* EXERCISE BRIEF *
In full and word for word, copy the listing; no pictures belong in the copy.

* DATA PROVIDED *

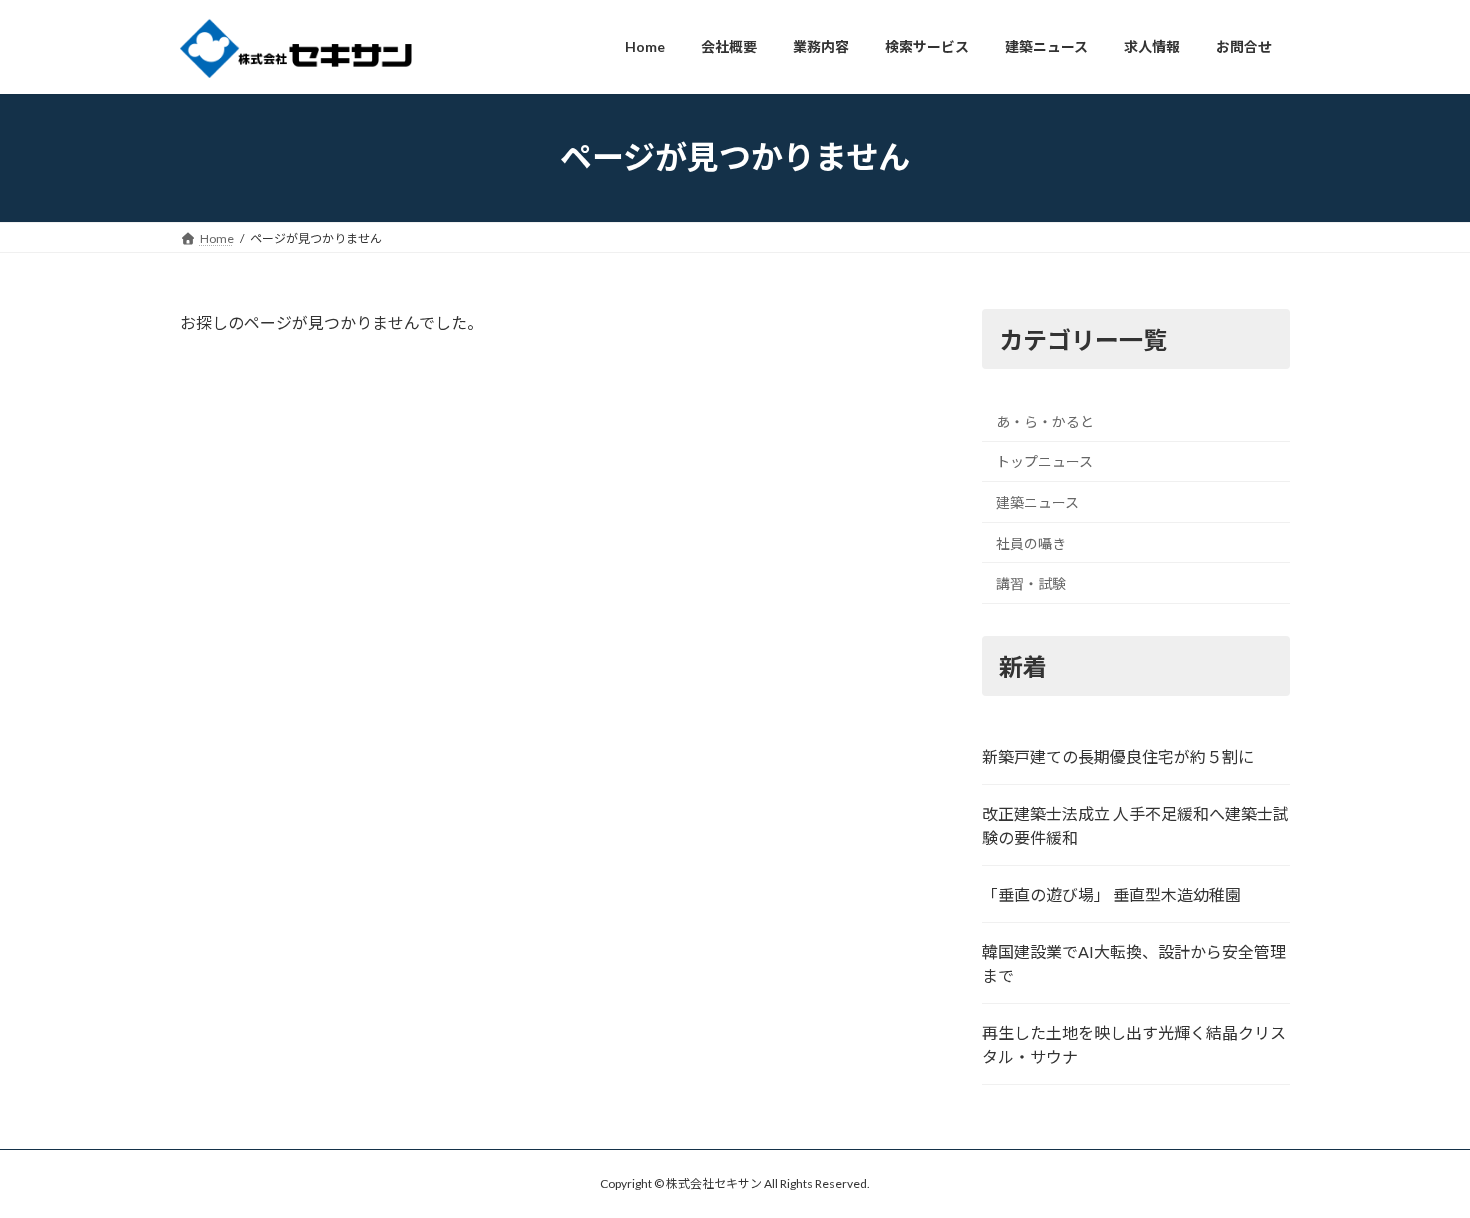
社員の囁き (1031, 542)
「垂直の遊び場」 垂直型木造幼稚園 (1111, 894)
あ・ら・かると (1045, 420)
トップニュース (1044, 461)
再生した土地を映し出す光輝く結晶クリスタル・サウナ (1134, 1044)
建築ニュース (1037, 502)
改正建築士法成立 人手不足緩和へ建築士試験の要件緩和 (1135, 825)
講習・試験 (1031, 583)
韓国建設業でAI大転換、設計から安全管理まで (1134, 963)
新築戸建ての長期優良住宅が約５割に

* TASK OUTPUT *
社員の囁き (1031, 542)
「垂直の遊び場」 垂直型木造幼稚園 (1111, 894)
あ・ら・かると (1045, 420)
トップニュース (1044, 461)
再生した土地を映し出す光輝く結晶クリスタル・サウナ (1134, 1044)
建築ニュース (1037, 502)
改正建築士法成立 人手不足緩和へ建築士試験の要件緩和 (1135, 825)
講習・試験 (1031, 583)
韓国建設業でAI大転換、設計から安全管理まで (1134, 963)
新築戸建ての長期優良住宅が約５割に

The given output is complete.